Tree of minimum bounding rectangles (MBRs). Efficient for spatial range queries and nearest-neighbor.

-- PostGIS
CREATE INDEX idx_geom ON places USING GIST(geom);
SELECT * FROM places WHERE ST_Contains(boundary, point);
SELECT * FROM places ORDER BY geom <-> point LIMIT 5; -- nearest 5

Quadtree

Recursively subdivide 2D space into quadrants. Simpler than R-tree but less balanced.

Index Selection and Optimization

When to Create Indexes

Columns in WHERE clauses (especially selective predicates)
Columns in JOIN conditions (foreign keys)
Columns in ORDER BY / GROUP BY
Columns with high selectivity (many distinct values)

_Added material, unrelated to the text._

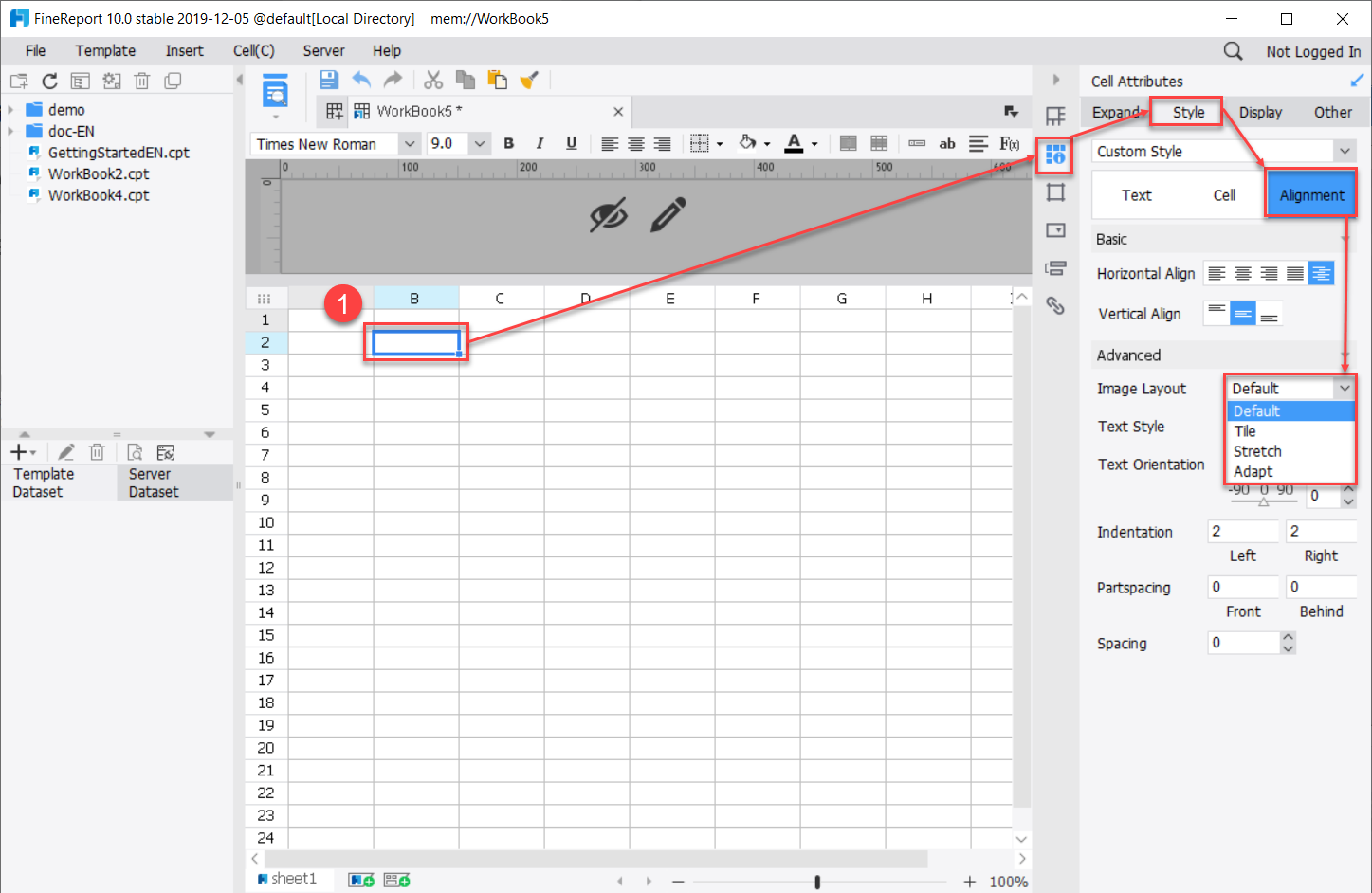Open the Cell Element panel icon above Cell Attributes
This screenshot has height=893, width=1372.
tap(1054, 116)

When NOT to Create Indexes

Small tables (full scan is fast enough)
Columns with low selectivity (boolean, status with few values — unless bitmap)
Frequently updated columns (index maintenance cost)
Columns rarely used in queries

Index Maintenance Cost

Every INSERT, UPDATE, DELETE must update all affected indexes.

Write amplification: A table with 5 indexes requires ~6× the write work (1 table write + 5 index updates).

Bloat: Deleted entries leave dead space in B-tree pages. Periodic REINDEX or VACUUM (PostgreSQL) reclaims space.

Monitoring

-- PostgreSQL: check index usage
SELECT indexrelname, idx_scan, idx_tup_read, idx_tup_fetch
FROM pg_stat_user_indexes ORDER BY idx_scan;

-- Unused indexes (idx_scan = 0 after sufficient time) → consider dropping

Applications in CS

Query performance: The #1 tool for improving query speed. EXPLAIN ANALYZE reveals whether indexes are used.
Database administration: Index creation, monitoring, maintenance (rebuild, vacuum).
Search engines: Inverted indexes with BM25 ranking. Elasticsearch, Lucene, Meilisearch.
Geospatial: Spatial indexes (R-tree/GiST) for location-based queries.
Full-text search: GIN indexes with tsvector/tsquery in PostgreSQL. Or dedicated search engines.